Last year was the inaugural year for Motoblot (formerly Mods vs. Rockers Chicago) and along with it, the first year for the Iron Moto Challenge. Sponsored by Triumph and British Customs, the idea is for the local Triumph dealers to go head-to-head and customize a Triumph in one sitting — right out on stage for all the festival crowds to watch. Our entry last year was a Triumph Speedmaster dubbed “Calle Maton”, which won the Iron Moto Challenge outright thanks to killer support from all our fans on Facebook. That bike had incredible, elaborate paint work from Blue Moon Customs and the boys in the Motoworks service department even figured out how to make it breathe fire.
This year we took a more subdued approach, but our bike was no less bad ass. We started with a Triumph Bonneville T100 Black. Out of the box, this bike is pretty sinister, with tons of black details all over the bike. We took it further. We started with a bucket load of killer parts from British Customs, but our entry also had a great local connection. Local pro builder Tony Prust of Analog Cycles brought us two of his custom creations. The first was his 3T (Thruxton Tail Tidy) LED tail light assembly. The second was a set of custom number plates, one for each side, to replace the OEM T100 side covers. Stay tuned, as these will be available on his web store shortly.
The final result is a bike that’s distinctly its own thing. Blacked out, minimized, and a nice mix of modern / classic components. You can vote for the bike over on British Customs’ site. We will defend our title with Pride!
If custom Triumphs weren’t your thing, Motoblot still had plenty to offer. Progressive was a major sponsor of the festival and they were there in force, with a full barber shop set up, offering haircuts, beard trims and other stylings. Food options included a mix of classic festival faire alongside gourmet food trucks. I had the Caprese grilled cheese sandwich and it did not disappoint.
A staple at Motoblot is always live music. One could almost call it a music festival as much as a motorcycle, scooter and custom car event.
Speaking of custom cars, there was a very cool little turnout of vintage cars and hot rods. While a much smaller representation overall, the presence of these killer 4-wheel creations rounded out the event nicely. Beyond the vibe, all the vehicles worth seeing, the great food and beverage options, and a plethora of musical acts, Motoblot really did have something for pretty much anybody. Best of all, as people and their machines came and went, the landscape of the festival was always changing. One could do a lap of the show, then an hour later lap it again and see a very different mix of people and bikes. The whole thing was alive and jamming from one end to the other. We just couldn’t be happier for everyone involved. A huge kudos to Steel Toe Press and all the sponsors / vendors who made this event happen.

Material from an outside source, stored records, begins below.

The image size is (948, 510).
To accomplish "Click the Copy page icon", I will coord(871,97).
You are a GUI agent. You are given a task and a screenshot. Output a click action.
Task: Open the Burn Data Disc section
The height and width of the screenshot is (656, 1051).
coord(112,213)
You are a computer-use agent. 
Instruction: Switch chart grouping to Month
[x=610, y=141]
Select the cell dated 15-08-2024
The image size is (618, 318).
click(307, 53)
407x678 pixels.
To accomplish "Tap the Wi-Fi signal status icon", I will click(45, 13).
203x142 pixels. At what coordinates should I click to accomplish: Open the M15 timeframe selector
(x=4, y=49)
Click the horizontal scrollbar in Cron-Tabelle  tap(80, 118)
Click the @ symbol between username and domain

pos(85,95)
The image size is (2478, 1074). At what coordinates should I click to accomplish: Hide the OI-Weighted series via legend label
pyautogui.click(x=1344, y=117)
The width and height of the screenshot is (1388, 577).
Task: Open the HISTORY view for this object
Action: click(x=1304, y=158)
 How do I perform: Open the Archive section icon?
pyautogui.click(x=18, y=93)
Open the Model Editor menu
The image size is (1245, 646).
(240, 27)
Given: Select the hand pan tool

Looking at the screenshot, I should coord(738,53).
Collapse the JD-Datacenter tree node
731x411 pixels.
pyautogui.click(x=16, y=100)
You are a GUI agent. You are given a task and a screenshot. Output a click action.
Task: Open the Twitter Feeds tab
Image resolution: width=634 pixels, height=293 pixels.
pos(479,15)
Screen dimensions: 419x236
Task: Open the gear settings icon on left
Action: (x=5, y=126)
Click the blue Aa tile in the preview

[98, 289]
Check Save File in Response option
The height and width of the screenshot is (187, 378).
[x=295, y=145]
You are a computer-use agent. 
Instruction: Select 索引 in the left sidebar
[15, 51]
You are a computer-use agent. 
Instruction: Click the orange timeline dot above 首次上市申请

Yet for me, the best part was the people I kept running into. Many of these are friends who I only know in this context, some of which I hadn’t seen since last year’s stellar Distinguished Gentleman’s Ride. Yet with each person I reconnected with, the warmth and shared enthusiasm for that connection remained as if we’d only just seen each other last week. You can’t put a price on that. Or at the very least, it was well worth the price of admission at Motoblot. Mark your calendars for next year as this thing just keeps getting better.